Los 76ers de Filadelfia arman un superequipo con Brown y LeBron para asaltar el anillo
Filadelfia ha protagonizado la revolución más impactante de la pretemporada en la NBA al fichar a Jaylen Brown y LeBron James, formando un cuadro estelar junto a Tyrese Maxey y Joel Embiid. Los 76ers emergen como favoritos al título, desatando expectativas y debates sobre su capacidad para dominar la liga.
Brown: de la frustración a la ilusión
El alero Jaylen Brown admitió que su primera reacción al enterarse del traspaso desde Boston fue de enojo: "Lancé el teléfono al otro lado de la habitación", confesó en su presentación. Aunque dejó atrás ocho años en los Celtics, donde ganó un campeonato y se arraigó en la comunidad, ahora enfoca su energía en Filadelfia. Maxey fue clave para su adaptación, contactándolo de inmediato para tender puentes. Brown destacó el desafío de asumir "nuevas expectativas" en una franquicia que no llega a las Finales desde 2001.

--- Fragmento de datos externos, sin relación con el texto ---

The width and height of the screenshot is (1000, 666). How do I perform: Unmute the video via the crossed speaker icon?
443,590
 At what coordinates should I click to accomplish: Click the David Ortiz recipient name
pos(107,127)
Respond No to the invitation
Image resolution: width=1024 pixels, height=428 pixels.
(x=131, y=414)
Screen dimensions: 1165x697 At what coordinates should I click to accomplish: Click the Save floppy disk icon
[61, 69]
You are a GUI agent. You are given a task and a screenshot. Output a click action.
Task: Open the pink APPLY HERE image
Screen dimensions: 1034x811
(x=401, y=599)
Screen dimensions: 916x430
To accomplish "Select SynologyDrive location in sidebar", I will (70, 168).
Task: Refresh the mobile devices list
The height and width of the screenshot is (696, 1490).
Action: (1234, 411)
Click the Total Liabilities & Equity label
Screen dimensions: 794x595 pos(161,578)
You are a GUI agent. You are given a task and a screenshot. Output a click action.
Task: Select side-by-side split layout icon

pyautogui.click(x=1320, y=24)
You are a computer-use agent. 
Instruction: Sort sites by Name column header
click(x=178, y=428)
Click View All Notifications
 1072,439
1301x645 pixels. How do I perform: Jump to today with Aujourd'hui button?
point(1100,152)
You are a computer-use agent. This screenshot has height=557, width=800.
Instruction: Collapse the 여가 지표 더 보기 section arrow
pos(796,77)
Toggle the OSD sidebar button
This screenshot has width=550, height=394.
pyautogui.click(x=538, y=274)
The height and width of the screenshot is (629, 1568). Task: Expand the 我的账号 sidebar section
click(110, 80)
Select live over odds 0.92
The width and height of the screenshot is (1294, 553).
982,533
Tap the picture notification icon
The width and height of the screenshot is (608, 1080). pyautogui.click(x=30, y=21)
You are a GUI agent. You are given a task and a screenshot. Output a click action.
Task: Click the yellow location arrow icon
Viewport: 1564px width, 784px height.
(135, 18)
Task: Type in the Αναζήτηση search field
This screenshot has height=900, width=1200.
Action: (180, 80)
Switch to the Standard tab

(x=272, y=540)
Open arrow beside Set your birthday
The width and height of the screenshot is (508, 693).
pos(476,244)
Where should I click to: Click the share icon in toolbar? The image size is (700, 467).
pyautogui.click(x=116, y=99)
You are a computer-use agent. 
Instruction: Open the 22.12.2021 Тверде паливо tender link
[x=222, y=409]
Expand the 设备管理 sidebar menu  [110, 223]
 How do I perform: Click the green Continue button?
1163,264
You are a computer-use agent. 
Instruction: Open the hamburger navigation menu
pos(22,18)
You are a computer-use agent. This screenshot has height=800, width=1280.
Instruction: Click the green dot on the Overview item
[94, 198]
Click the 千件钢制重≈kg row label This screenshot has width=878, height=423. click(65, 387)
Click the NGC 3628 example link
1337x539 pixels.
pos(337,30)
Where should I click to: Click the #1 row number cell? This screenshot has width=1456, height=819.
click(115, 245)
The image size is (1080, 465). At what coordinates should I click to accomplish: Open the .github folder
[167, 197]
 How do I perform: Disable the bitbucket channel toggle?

LeBron, el pegamento del proyecto
La llegada de LeBron James, quien cumplirá un rol clave como organizador ofensivo, completa un quinteto de ensueño. Mike Gansey, presidente del equipo, resaltó su química con Embiid, evidenciada en los Juegos Olímpicos: "Conecta con todos. Elevará a todo el equipo". Reveló además que el fichaje de Brown fue condición indispensable para sumar al astro de 39 años, quien busca su quinto anillo.
Veteranos en espera
Pese al interés de figuras como Kevin Love y Markieff Morris por unirse al proyecto, los 76ers no tienen margen salarial para más refuerzos. La plantilla, actualmente con 14 jugadores, está limitada por el tope salarial, lo que obliga a priorizar la consolidación del núcleo actual.
Con este histórico movimiento, Filadelfia no solo apuesta a romper su sequía de títulos, sino a redefinir el equilibrio de poder en la NBA. El primer examen llegará en el entrenamiento, donde deberán demostrar que el papel se traduce en cancha.